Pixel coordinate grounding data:
↓

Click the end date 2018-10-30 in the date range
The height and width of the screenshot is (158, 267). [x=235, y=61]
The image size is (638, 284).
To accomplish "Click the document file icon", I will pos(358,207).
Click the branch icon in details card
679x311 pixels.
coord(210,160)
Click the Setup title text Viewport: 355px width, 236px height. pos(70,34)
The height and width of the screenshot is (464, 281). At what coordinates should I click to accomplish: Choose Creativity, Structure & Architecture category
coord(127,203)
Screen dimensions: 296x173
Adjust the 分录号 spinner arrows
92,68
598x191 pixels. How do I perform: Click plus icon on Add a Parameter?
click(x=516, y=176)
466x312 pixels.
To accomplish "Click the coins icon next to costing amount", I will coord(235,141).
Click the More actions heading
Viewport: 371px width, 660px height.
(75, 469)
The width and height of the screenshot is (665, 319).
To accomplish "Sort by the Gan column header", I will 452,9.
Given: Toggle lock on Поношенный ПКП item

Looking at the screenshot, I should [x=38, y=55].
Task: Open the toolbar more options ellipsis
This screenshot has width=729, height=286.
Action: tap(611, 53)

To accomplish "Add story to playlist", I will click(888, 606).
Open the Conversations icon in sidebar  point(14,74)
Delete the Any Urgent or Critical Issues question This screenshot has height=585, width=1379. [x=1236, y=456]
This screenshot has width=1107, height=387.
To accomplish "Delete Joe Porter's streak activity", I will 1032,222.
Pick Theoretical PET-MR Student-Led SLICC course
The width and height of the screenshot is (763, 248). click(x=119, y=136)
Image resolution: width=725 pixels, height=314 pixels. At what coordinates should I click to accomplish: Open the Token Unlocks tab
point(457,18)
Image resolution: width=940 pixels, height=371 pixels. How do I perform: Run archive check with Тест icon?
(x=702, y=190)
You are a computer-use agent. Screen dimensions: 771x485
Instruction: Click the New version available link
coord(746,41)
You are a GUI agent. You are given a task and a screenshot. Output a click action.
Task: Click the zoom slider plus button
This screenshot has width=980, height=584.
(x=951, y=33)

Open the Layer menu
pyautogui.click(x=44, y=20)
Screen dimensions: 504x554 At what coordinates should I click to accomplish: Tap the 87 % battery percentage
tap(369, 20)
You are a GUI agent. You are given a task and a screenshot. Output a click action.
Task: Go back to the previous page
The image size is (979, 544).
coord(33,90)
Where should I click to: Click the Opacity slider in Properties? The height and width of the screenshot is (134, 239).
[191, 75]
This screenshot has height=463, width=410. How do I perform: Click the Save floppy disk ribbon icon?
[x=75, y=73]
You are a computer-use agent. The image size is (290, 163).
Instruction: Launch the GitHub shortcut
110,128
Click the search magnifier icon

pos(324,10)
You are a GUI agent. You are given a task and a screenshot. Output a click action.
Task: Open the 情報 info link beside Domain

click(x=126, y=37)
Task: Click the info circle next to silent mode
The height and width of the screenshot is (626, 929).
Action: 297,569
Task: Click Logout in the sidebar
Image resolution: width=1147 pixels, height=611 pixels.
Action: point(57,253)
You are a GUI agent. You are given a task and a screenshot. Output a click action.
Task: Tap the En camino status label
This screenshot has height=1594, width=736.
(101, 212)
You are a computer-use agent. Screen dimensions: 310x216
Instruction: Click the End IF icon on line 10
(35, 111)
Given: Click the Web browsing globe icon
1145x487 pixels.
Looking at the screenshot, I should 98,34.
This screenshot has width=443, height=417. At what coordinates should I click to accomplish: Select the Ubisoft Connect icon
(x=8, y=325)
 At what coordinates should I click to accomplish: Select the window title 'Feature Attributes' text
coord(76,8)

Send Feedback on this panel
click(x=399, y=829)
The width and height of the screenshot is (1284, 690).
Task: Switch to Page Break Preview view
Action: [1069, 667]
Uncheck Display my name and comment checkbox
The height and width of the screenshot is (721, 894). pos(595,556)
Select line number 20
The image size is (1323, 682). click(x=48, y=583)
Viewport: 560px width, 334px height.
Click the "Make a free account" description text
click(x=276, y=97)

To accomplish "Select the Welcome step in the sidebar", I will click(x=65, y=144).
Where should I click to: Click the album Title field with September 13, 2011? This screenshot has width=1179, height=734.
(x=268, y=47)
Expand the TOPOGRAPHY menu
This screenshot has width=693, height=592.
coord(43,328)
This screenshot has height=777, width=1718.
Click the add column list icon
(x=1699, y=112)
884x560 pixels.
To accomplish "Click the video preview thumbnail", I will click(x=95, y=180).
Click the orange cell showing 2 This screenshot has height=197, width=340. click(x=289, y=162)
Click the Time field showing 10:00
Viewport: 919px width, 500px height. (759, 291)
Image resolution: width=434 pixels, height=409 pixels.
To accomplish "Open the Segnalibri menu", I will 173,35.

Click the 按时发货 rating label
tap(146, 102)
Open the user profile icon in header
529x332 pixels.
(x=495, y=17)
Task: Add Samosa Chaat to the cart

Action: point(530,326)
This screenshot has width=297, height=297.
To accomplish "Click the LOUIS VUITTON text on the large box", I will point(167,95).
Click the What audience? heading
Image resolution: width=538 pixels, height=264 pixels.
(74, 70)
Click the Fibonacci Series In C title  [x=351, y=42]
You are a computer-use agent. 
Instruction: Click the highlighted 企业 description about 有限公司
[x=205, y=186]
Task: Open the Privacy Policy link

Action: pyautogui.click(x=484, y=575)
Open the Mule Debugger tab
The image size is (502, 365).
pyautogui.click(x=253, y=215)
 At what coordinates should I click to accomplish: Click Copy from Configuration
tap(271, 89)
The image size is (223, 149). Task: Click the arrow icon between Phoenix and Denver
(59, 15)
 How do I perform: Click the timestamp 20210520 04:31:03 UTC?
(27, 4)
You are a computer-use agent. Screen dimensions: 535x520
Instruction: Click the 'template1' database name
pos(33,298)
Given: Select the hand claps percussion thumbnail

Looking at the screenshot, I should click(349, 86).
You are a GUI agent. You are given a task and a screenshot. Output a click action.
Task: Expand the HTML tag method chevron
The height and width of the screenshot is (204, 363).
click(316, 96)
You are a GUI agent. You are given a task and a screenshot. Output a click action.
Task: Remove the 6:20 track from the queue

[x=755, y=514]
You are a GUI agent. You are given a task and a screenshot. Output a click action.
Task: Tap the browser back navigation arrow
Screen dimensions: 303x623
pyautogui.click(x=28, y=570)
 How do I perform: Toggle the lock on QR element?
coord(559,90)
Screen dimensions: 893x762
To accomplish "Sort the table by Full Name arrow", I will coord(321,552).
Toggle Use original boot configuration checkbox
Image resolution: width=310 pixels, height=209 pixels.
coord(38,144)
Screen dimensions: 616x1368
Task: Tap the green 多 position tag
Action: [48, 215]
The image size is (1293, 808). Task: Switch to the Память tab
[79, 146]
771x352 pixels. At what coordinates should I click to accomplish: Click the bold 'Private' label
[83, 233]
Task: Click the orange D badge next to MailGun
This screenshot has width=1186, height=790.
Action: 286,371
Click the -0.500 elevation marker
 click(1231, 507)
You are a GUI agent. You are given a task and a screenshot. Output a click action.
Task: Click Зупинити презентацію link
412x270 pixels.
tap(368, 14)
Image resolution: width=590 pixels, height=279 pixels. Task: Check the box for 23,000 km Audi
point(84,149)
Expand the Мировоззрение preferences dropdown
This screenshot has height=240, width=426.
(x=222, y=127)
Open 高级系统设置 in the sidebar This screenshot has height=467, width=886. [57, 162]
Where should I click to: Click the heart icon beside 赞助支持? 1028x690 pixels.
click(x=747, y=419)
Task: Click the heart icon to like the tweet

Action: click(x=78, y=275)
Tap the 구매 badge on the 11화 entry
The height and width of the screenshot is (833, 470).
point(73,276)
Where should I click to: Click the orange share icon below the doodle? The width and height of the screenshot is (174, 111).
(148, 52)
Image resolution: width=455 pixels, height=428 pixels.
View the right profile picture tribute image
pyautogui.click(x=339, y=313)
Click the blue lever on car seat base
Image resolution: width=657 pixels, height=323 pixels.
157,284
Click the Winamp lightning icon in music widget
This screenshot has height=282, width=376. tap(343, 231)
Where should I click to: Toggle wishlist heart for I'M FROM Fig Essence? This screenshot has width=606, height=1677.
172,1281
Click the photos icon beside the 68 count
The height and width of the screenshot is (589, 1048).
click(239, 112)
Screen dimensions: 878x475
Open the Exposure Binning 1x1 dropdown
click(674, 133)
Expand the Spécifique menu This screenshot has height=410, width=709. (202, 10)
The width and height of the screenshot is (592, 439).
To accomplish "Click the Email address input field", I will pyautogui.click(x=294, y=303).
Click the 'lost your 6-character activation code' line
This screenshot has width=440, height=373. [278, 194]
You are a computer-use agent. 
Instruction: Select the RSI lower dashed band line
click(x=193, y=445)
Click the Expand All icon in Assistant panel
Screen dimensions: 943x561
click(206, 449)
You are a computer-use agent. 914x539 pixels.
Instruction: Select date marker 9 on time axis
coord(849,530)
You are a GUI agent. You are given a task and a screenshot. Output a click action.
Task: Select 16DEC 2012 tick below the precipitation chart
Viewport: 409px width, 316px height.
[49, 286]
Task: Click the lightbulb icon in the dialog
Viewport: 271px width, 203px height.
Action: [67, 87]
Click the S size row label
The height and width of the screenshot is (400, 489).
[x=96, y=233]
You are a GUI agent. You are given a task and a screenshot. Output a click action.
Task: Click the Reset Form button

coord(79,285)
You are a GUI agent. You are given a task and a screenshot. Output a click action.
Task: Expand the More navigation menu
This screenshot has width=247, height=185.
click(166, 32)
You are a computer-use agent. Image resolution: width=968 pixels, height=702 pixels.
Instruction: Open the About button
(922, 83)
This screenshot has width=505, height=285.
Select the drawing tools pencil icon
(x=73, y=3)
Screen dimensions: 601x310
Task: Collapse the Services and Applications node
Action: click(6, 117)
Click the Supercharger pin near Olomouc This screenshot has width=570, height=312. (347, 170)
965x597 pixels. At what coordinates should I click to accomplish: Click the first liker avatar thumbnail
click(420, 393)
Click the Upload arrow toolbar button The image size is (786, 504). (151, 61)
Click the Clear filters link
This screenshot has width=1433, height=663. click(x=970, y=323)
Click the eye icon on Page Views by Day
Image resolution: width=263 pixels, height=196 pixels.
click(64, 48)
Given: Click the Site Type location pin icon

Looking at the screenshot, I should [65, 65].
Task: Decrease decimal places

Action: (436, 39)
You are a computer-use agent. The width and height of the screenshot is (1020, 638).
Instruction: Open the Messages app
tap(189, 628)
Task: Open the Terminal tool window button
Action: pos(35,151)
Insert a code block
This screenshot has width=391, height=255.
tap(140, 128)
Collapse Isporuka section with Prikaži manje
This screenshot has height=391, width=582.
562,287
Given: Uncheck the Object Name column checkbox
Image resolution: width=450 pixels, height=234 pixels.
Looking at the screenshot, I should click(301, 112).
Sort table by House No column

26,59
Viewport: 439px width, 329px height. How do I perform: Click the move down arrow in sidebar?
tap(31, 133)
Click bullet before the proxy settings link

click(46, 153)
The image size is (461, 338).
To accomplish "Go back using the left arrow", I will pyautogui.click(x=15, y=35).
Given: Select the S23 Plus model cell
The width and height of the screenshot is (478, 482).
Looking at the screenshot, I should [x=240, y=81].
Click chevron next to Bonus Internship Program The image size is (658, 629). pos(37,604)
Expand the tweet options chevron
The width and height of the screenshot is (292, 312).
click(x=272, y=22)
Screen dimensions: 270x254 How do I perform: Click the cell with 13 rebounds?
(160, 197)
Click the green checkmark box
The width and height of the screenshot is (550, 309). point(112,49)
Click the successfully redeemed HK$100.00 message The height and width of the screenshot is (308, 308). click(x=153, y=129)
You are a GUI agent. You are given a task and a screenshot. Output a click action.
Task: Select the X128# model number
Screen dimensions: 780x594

↑

* [Problem details]:
From the entries, give the number of lines where the string "computer" is found, and nothing else.

* [Solution to the problem]:
9